In the Whova event page for the meeting in Laboratory Phonology, I started a thread with the title "How are better collaborations created?" The goal of this was to really ask the question of "what works?" with labphon-related projects that involve multiple people and institutions. I suppose there is another kind of guilty reason - I have several things I've worked on but many things that are at various earlier stages of development. It would be great to see people tackle some of these types of projects and also be involved with other things along the way.

I received feedback from eight people: Jen Nycz, Anne Pycha, Valerie Freeman, Paul De Decker, Miao Zhang, Bihua Chen, Ivy Hauser, and Timo Roettger. 

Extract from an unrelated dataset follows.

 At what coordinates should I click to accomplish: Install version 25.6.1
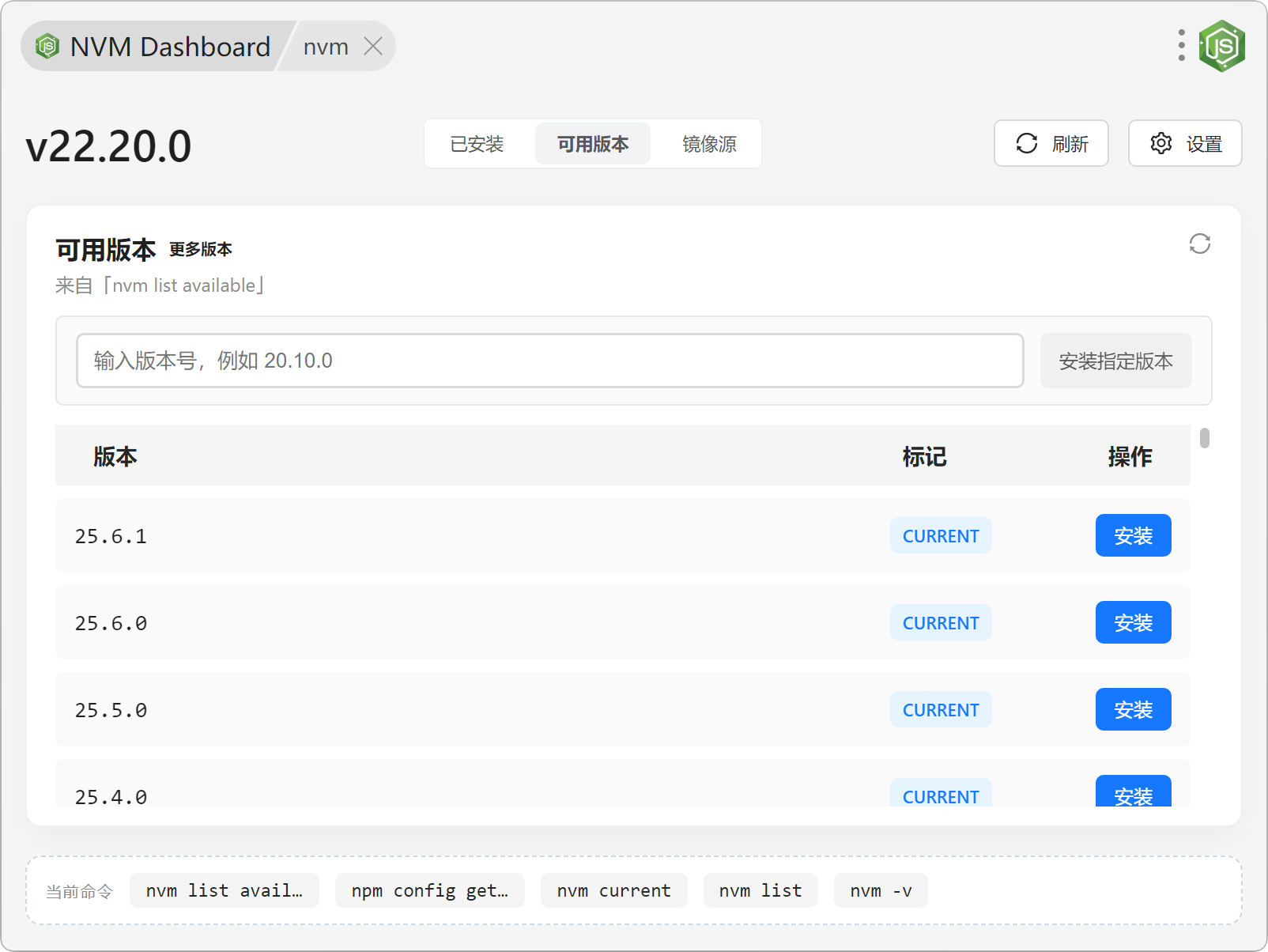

Paul started by asking whether it is really clear if people want to collaborate. Is there a mechanism that we can think of to make this known to others? Valerie suggested a "collaborator's corner" at conferences with skills/preferences for a particular project. She also mentioned a resource for ensuring that collaborators are on the same page with regard to goals. Jen mentioned how each person has their strengths/preferences in research projects and that we might try to match along these preferences. This way we would be truly aiming to find not just collaborators, but ideal collaborators where all parties benefit. Ivy mentioned that more intentional networking at conferences might serve some of these goals. Timo's idea involved a special session proposal for a conference (maybe the next LabPhon?).

I like all these ideas. I think there are some separate threads:

(a) Identification. We could identify what we're doing and discuss our project goals with others. Maybe this is the collaborator's corner that become part of the networking process at conferences?

(b) Needs/Wants. We could focus on really identifying what we would like with each of the projects we are working on. Is it in the idea stage? Is the data already collected? Is the data already annotated? Is the data ready for analysis? Where are you stuck and what would you like to collaborate on?

(c) Goals and agreements. As per Ivy's point, each project could have a timeline and set of goals that collaborators agree upon. Is the project part of a larger project? Do you want to submit a paper this year? Next year? What about author order in submission? Will the collaboration continue or end at a certain point? Who is responsible for managing goals?

With these in mind, I'm going to try to identify some of my own projects that are seeking collaboration.

1. Speech rate and lenition in Spanish

Back in 2010, I collected a set of recordings from 9 young Oaxacan Spanish speakers (ages 19 - 26). They produced a short read passage (Sleeping Beauty), a retelling of a narrative after a short video (the pear story), and a free narrative. The initial goals of this project were to examine speech rate variation across speech styles across different dialects of Spanish. The cross-dialectal goal did not work out, but the data remains.

Team: Myself (UB Department of Linguistics, Colleen Balukas (UB Romance Languages and Literature), Jamieson Wezelis (UB Romance Languages and Literature)

The current goals of this project are rather open, but we have considered three topics:

a. An exploratory study on vowel sequences and vowel hiatus patterns across word boundaries. There is a literature on this topic in Spanish phonetics, but not with spontaneous speech data (and certainly not across speech styles).

b. An exploratory study on aspects of vowel reduction in Oaxacan Spanish.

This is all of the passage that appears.